今回の実験スキームでは、「PyTheus」と呼ばれる量子光学実験の自動設計・発見のためのAIフレームワークを用いました。PyTheusは、量子実験をグラフ理論で表現し機械学習を用いて最適な実験構成を提案することができます。
新しい生成方法の手順は、まず1つの非線形結晶にレーザー光を照射し、この結晶を光が2回通過することで、最大4組の光子対を生成する可能性を作り出します。生成された光子の経路を特殊な方法で重ね合わせ、どの光子がどの生成過程から来たのかを区別できないようにします。この状態(path identity)で2つの補助光子を検出すると、残りの2つの光子が量子もつれ状態になります。
▲独立した光子を量子もつれにするためのスキーム
▲実験セットアップ
この生成方法は、従来の生成方法である直接の相互作用や事前の量子もつれ、ベル状態測定も必要とせずに、独立した光子間に量子もつれを生成することができます。
研究チームは、生成された光子の対が本当に量子もつれ状態にあるかを2つの方法で確認しました。

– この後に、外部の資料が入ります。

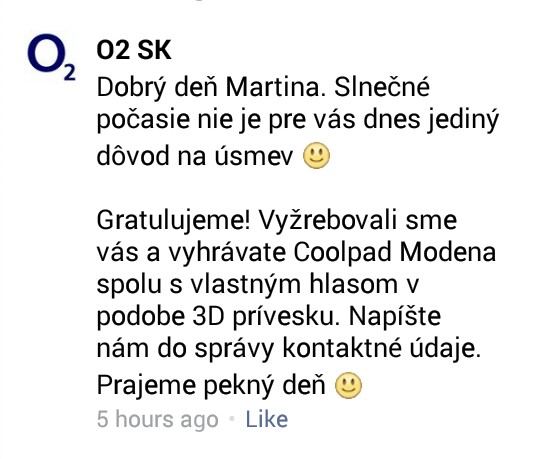Click the 'Coolpad Modena' prize name

[x=395, y=252]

1つ目は、CHSH型のベル不等式という検証法です。2つの光子の相関関係を様々な角度で測定し、古典物理学では説明できない強い相関(値が2を超えること)があるかを調べました。実験では2.27という値が得られ、確かに量子もつれが存在することが示されました。
2つ目は、量子状態トモグラフィーという、より詳しい分析方法です。これにより、生成された状態が理想的な量子もつれ状態にどれだけ近いかを測定しました。実験では86.8%という高い一致率が得られ、質の良い量子もつれが生成できていることが証明されました。
これにより、量子通信ネットワークの実用化が近づきます。より少ない光子数と単純な装置で量子もつれを作れるため、量子インターネットの実現が現実的になる可能性が考えられます。